→ **Task**: Reproduce the records below, substituting "Display size" for every occurrence of "Image resolution" and leaving everything else unchanged.

→ **Exercise materials**:
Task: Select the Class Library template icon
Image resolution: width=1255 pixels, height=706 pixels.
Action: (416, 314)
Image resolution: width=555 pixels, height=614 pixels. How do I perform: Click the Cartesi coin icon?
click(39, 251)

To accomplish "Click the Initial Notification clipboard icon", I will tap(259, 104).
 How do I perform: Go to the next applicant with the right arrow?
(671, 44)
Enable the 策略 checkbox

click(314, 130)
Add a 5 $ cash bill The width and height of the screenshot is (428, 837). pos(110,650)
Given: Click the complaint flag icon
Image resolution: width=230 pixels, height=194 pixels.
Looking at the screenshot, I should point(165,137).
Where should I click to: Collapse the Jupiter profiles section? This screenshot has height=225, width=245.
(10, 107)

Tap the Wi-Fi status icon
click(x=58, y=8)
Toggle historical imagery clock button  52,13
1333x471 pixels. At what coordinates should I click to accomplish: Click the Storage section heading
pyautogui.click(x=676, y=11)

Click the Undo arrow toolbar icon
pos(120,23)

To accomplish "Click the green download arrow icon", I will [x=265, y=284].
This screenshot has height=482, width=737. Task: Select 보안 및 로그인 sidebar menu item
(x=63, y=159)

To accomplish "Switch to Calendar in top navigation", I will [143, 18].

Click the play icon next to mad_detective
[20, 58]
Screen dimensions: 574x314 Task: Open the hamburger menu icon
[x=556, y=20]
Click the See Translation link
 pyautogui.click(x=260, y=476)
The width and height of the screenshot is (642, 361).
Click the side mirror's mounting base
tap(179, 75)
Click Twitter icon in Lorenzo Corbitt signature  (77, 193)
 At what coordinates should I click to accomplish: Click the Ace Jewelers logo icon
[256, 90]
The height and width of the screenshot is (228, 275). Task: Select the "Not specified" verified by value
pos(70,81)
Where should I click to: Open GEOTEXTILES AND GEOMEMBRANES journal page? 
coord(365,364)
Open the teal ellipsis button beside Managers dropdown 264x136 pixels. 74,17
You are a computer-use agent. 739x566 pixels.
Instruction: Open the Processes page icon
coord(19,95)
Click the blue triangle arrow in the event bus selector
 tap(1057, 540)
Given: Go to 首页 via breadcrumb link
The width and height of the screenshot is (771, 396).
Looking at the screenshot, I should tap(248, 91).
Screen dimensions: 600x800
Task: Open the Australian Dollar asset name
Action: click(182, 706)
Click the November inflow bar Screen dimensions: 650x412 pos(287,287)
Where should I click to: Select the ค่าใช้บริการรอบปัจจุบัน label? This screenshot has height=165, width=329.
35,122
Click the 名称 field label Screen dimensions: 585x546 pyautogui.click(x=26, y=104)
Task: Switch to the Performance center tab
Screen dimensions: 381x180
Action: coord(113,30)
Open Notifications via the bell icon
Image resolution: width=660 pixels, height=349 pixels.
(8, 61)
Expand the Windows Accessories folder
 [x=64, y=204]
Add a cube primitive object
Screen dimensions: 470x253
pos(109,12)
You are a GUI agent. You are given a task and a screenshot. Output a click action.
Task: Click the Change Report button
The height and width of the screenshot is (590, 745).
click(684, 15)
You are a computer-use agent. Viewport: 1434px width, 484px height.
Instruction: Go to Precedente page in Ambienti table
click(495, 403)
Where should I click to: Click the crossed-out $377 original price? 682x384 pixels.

→ **Task solution**:
Task: Select the Class Library template icon
Display size: width=1255 pixels, height=706 pixels.
Action: (416, 314)
Display size: width=555 pixels, height=614 pixels. How do I perform: Click the Cartesi coin icon?
click(39, 251)

To accomplish "Click the Initial Notification clipboard icon", I will tap(259, 104).
 How do I perform: Go to the next applicant with the right arrow?
(671, 44)
Enable the 策略 checkbox

click(314, 130)
Add a 5 $ cash bill The width and height of the screenshot is (428, 837). pos(110,650)
Given: Click the complaint flag icon
Display size: width=230 pixels, height=194 pixels.
Looking at the screenshot, I should point(165,137).
Where should I click to: Collapse the Jupiter profiles section? This screenshot has height=225, width=245.
(10, 107)

Tap the Wi-Fi status icon
click(x=58, y=8)
Toggle historical imagery clock button  52,13
1333x471 pixels. At what coordinates should I click to accomplish: Click the Storage section heading
pyautogui.click(x=676, y=11)

Click the Undo arrow toolbar icon
pos(120,23)

To accomplish "Click the green download arrow icon", I will [x=265, y=284].
This screenshot has height=482, width=737. Task: Select 보안 및 로그인 sidebar menu item
(x=63, y=159)

To accomplish "Switch to Calendar in top navigation", I will [143, 18].

Click the play icon next to mad_detective
[20, 58]
Screen dimensions: 574x314 Task: Open the hamburger menu icon
[x=556, y=20]
Click the See Translation link
 pyautogui.click(x=260, y=476)
The width and height of the screenshot is (642, 361).
Click the side mirror's mounting base
tap(179, 75)
Click Twitter icon in Lorenzo Corbitt signature  (77, 193)
 At what coordinates should I click to accomplish: Click the Ace Jewelers logo icon
[256, 90]
The height and width of the screenshot is (228, 275). Task: Select the "Not specified" verified by value
pos(70,81)
Where should I click to: Open GEOTEXTILES AND GEOMEMBRANES journal page? 
coord(365,364)
Open the teal ellipsis button beside Managers dropdown 264x136 pixels. 74,17
You are a computer-use agent. 739x566 pixels.
Instruction: Open the Processes page icon
coord(19,95)
Click the blue triangle arrow in the event bus selector
 tap(1057, 540)
Given: Go to 首页 via breadcrumb link
The width and height of the screenshot is (771, 396).
Looking at the screenshot, I should tap(248, 91).
Screen dimensions: 600x800
Task: Open the Australian Dollar asset name
Action: click(182, 706)
Click the November inflow bar Screen dimensions: 650x412 pos(287,287)
Where should I click to: Select the ค่าใช้บริการรอบปัจจุบัน label? This screenshot has height=165, width=329.
35,122
Click the 名称 field label Screen dimensions: 585x546 pyautogui.click(x=26, y=104)
Task: Switch to the Performance center tab
Screen dimensions: 381x180
Action: coord(113,30)
Open Notifications via the bell icon
Display size: width=660 pixels, height=349 pixels.
(8, 61)
Expand the Windows Accessories folder
 [x=64, y=204]
Add a cube primitive object
Screen dimensions: 470x253
pos(109,12)
You are a GUI agent. You are given a task and a screenshot. Output a click action.
Task: Click the Change Report button
The height and width of the screenshot is (590, 745).
click(684, 15)
You are a computer-use agent. Viewport: 1434px width, 484px height.
Instruction: Go to Precedente page in Ambienti table
click(495, 403)
Where should I click to: Click the crossed-out $377 original price? 682x384 pixels.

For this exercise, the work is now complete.